● Work to be completed: Your copy should run exactly from the line containing "This screenshot has width=1288, height=948." to the last line of the entries below, and it should include no pictures.

● Source material:
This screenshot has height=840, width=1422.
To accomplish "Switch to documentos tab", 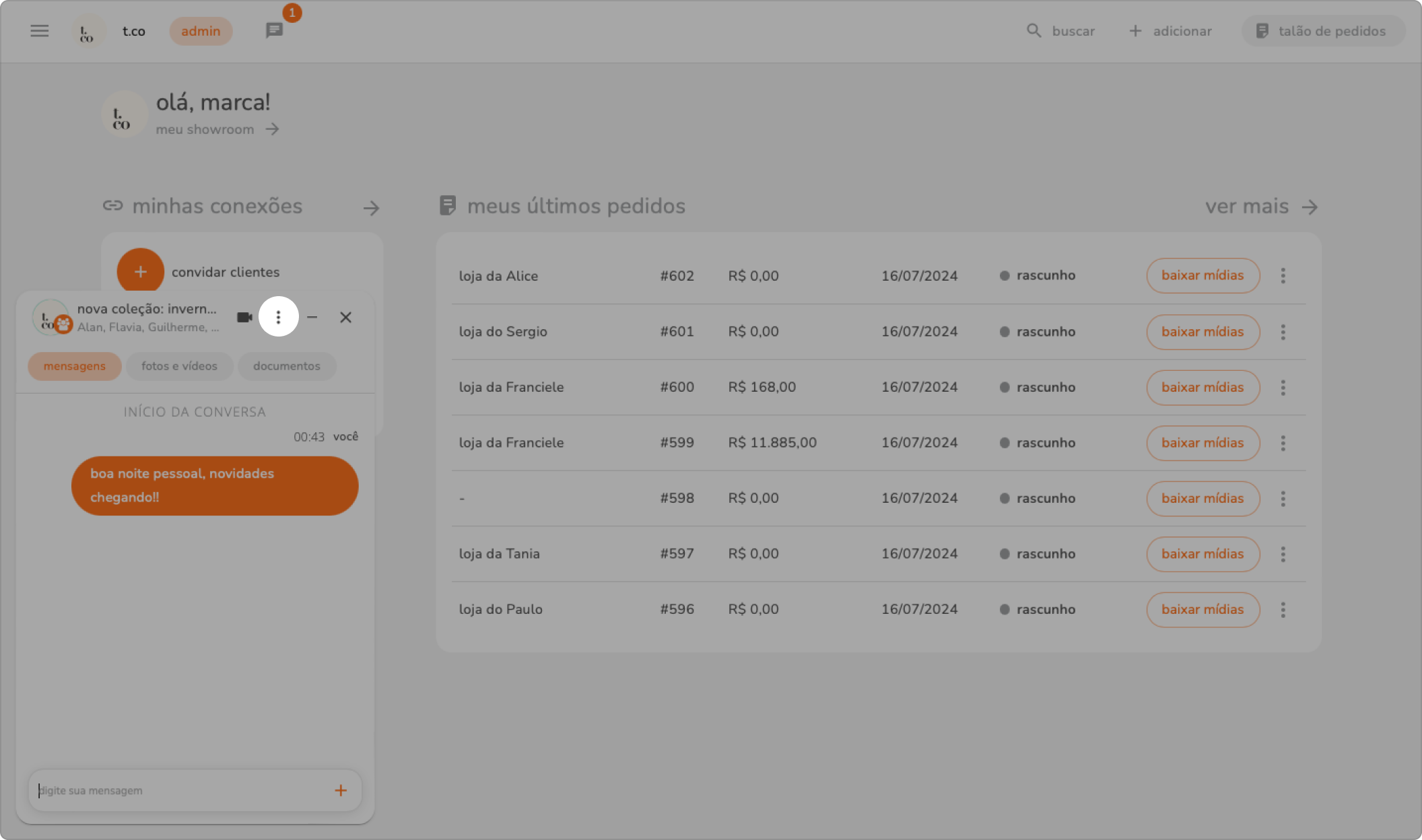I will click(286, 366).
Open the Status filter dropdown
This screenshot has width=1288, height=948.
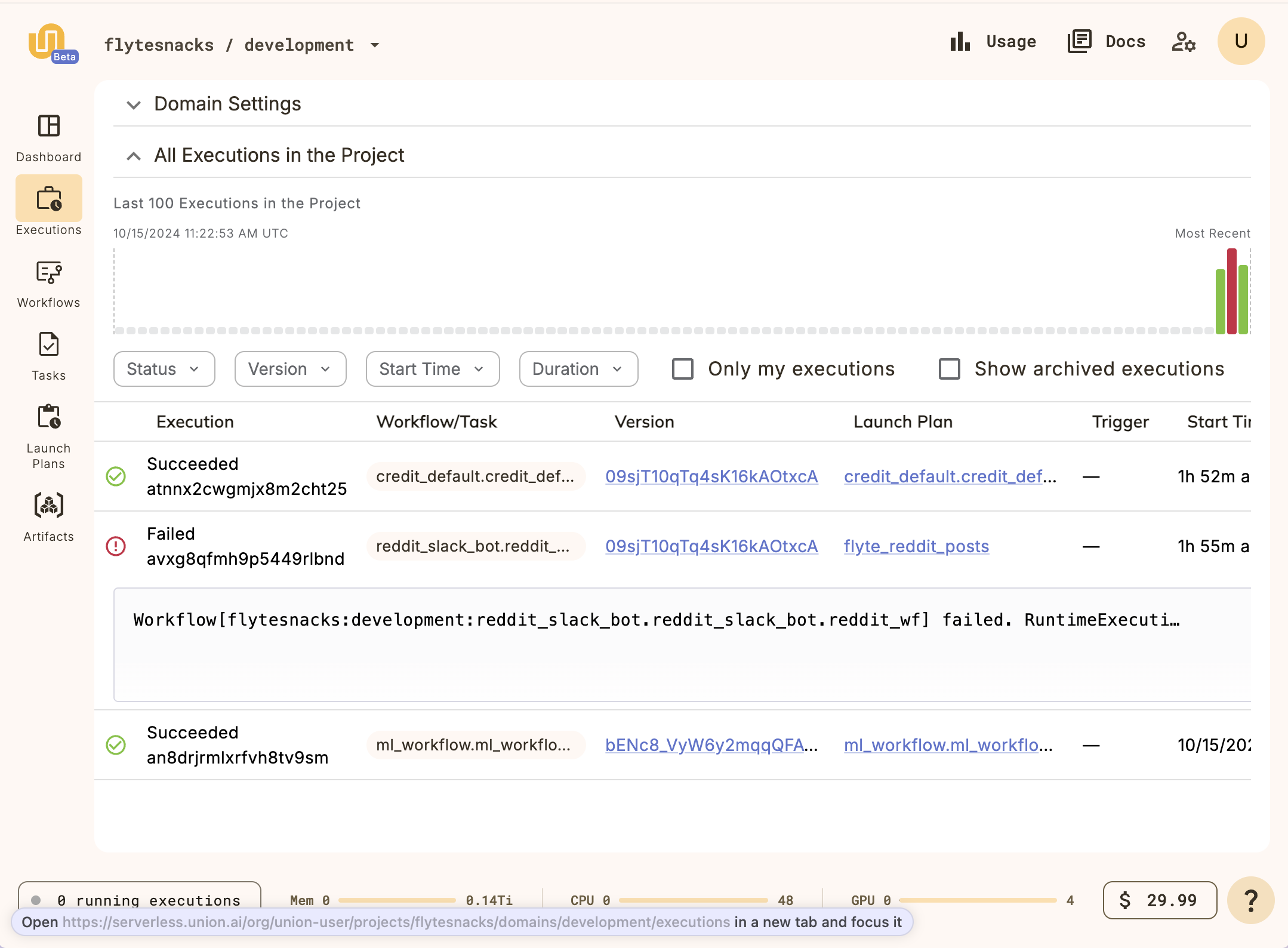pos(163,369)
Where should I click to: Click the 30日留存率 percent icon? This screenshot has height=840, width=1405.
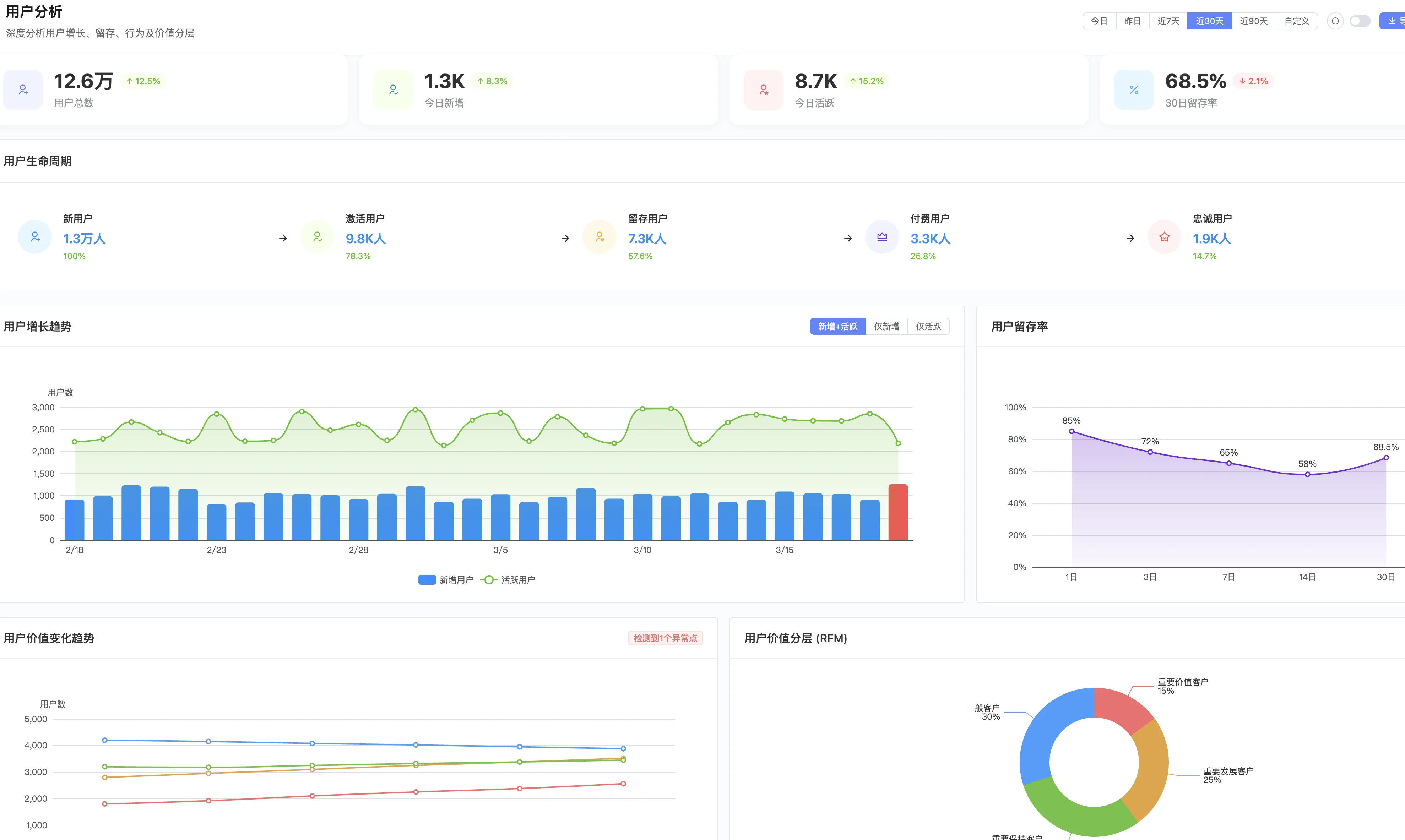(x=1134, y=89)
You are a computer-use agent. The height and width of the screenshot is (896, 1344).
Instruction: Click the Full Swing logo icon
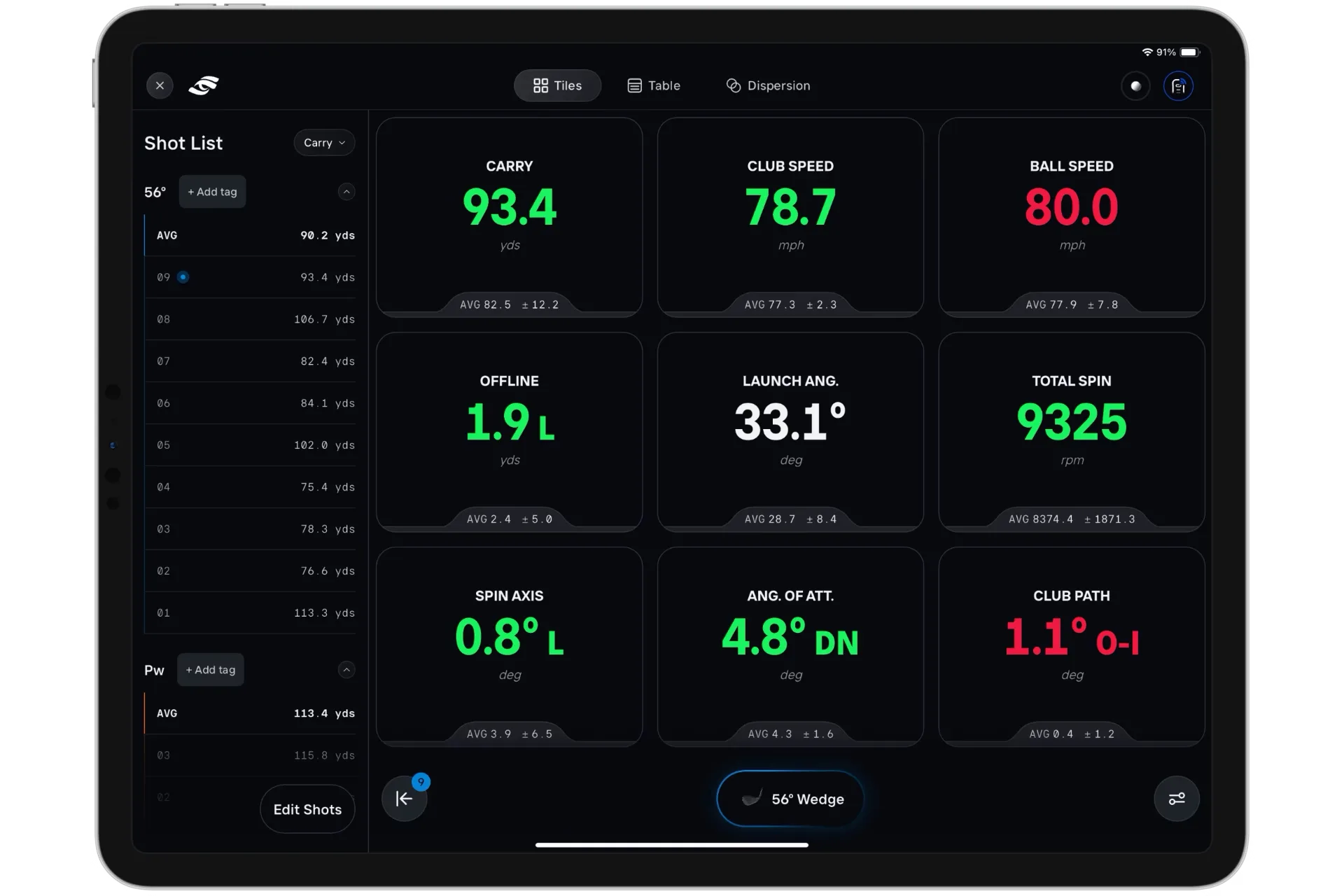point(204,85)
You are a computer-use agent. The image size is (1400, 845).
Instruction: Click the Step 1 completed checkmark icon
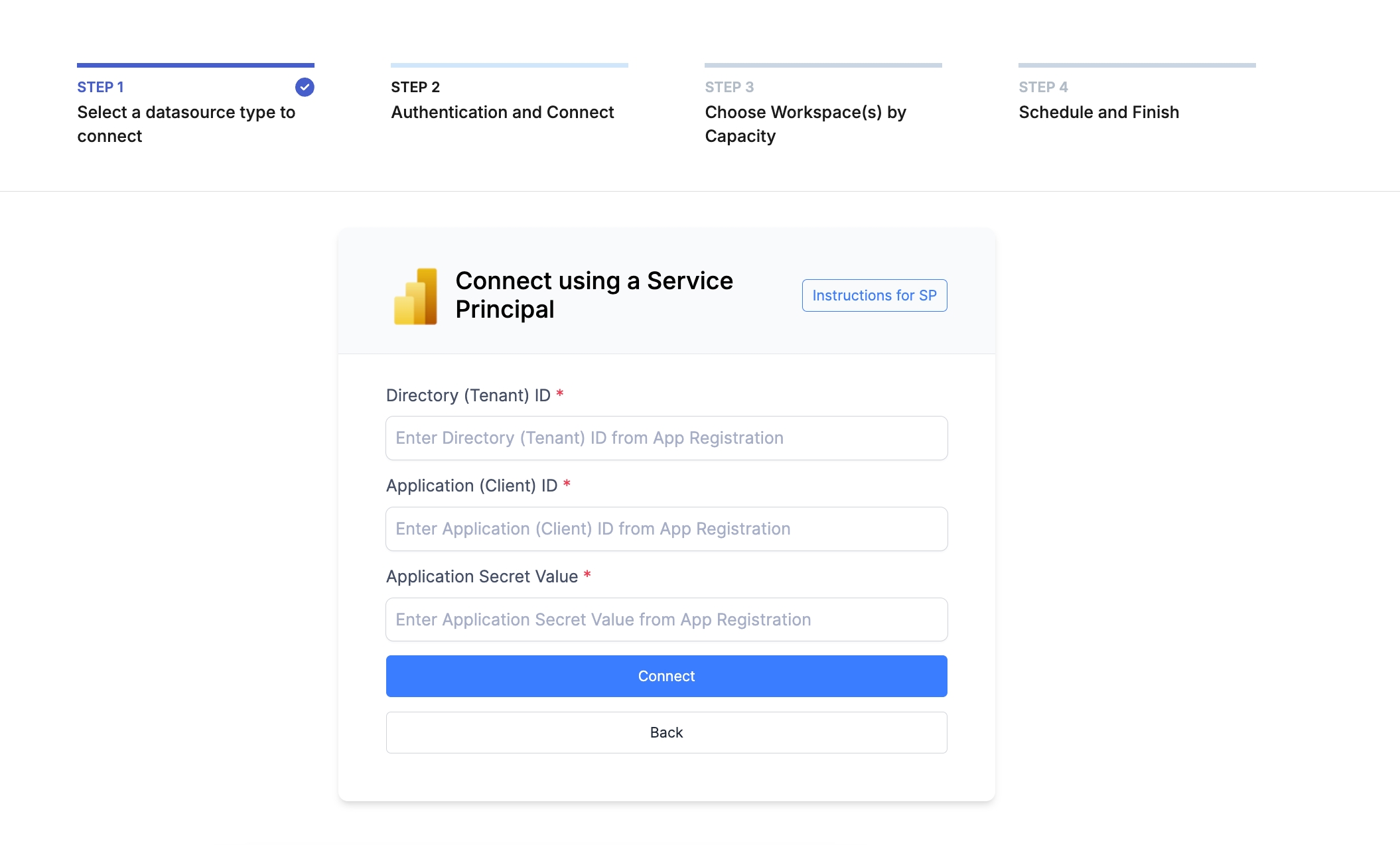[x=305, y=87]
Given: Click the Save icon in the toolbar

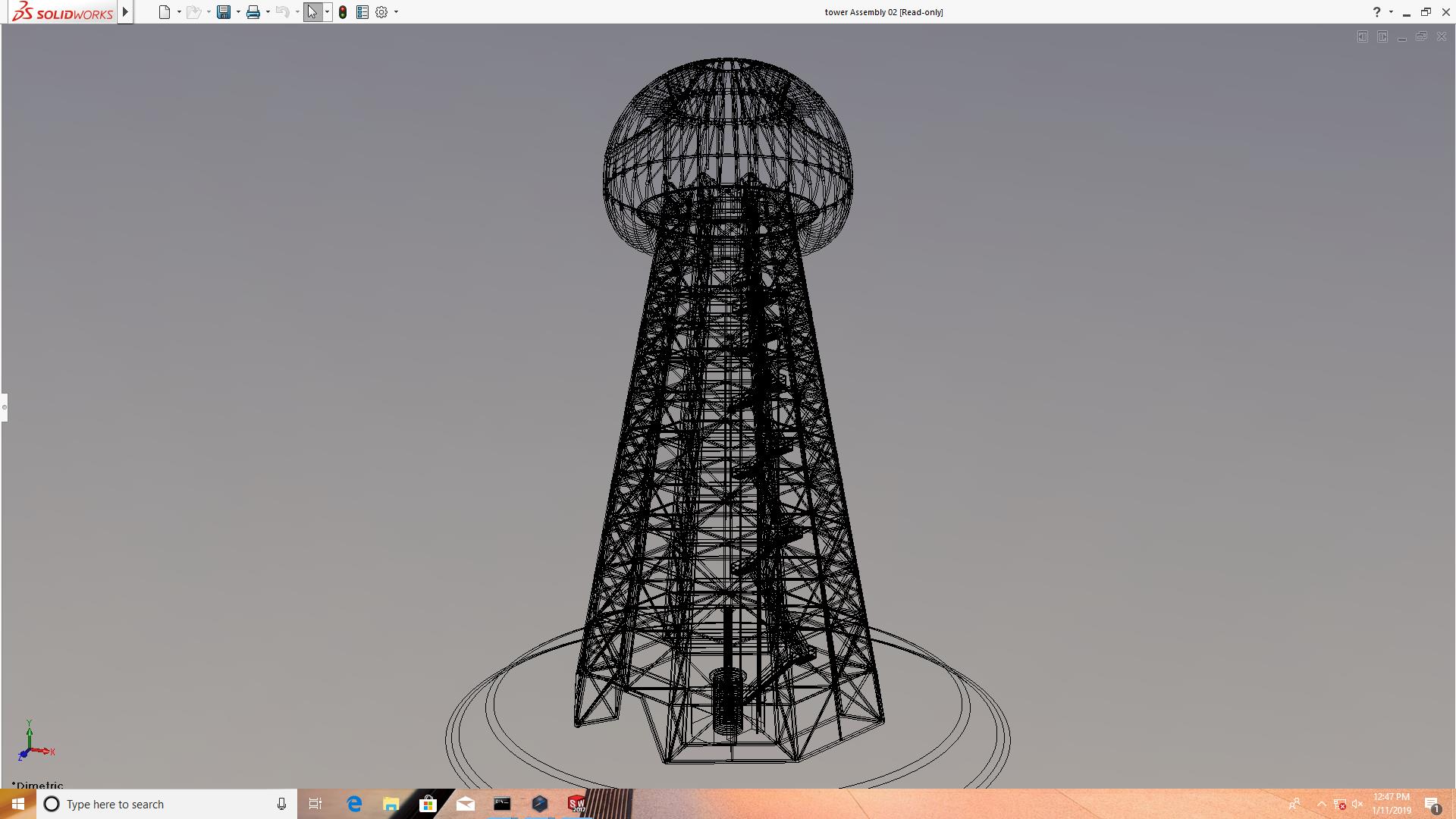Looking at the screenshot, I should (x=223, y=12).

● Task answer:
This screenshot has width=1288, height=948.
pos(163,369)
Where should I click to: Click the 30日留存率 percent icon? This screenshot has height=840, width=1405.
(x=1134, y=89)
You are a computer-use agent. The height and width of the screenshot is (896, 1344).
Instruction: Click the Full Swing logo icon
point(204,85)
You are a computer-use agent. The image size is (1400, 845).
Instruction: Click the Step 1 completed checkmark icon
[x=305, y=87]
Given: Click the Save icon in the toolbar

Looking at the screenshot, I should (x=223, y=12).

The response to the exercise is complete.